(Given entries)

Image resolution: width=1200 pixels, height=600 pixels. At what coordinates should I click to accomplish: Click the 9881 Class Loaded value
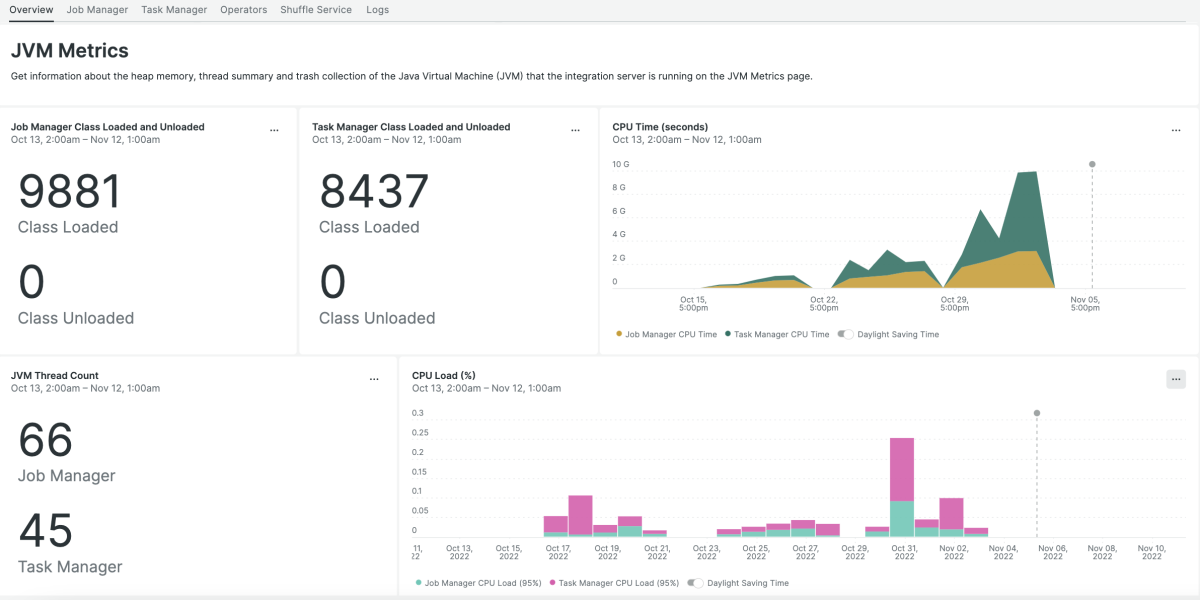tap(69, 191)
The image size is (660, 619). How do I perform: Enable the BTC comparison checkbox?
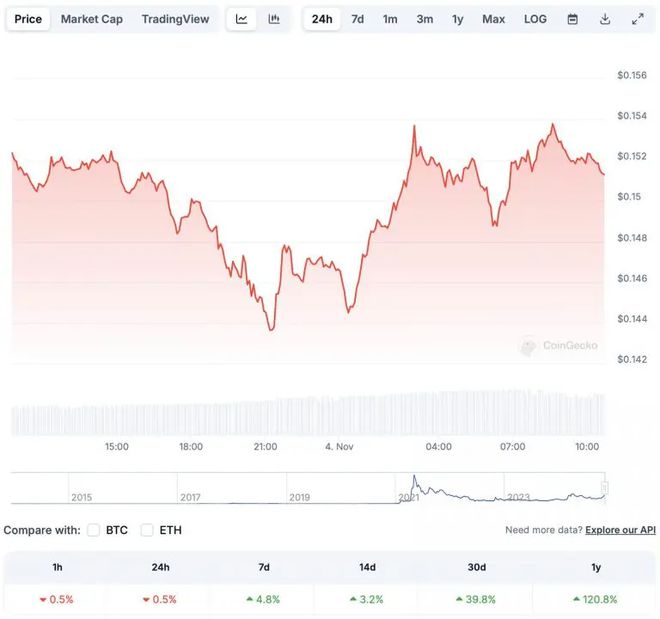pos(94,530)
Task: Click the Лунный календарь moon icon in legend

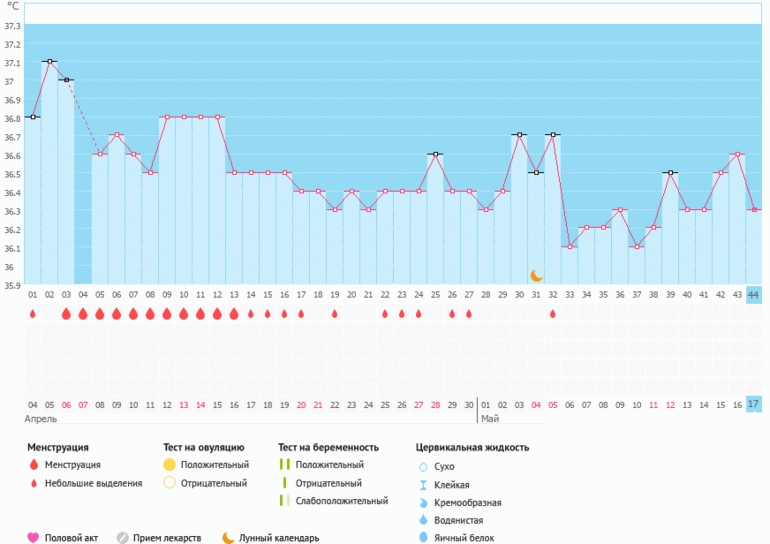Action: click(x=228, y=538)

(End Given entries)

* _What the exercise asks_
Drop every image, please, and write out the data above exactly as shown.

* _Result_
Image resolution: width=1200 pixels, height=600 pixels. At what coordinates should I click to accomplish: Click the 9881 Class Loaded value
tap(69, 191)
The image size is (660, 619). How do I perform: Enable the BTC comparison checkbox?
pos(94,530)
Task: Click the Лунный календарь moon icon in legend

Action: click(x=228, y=538)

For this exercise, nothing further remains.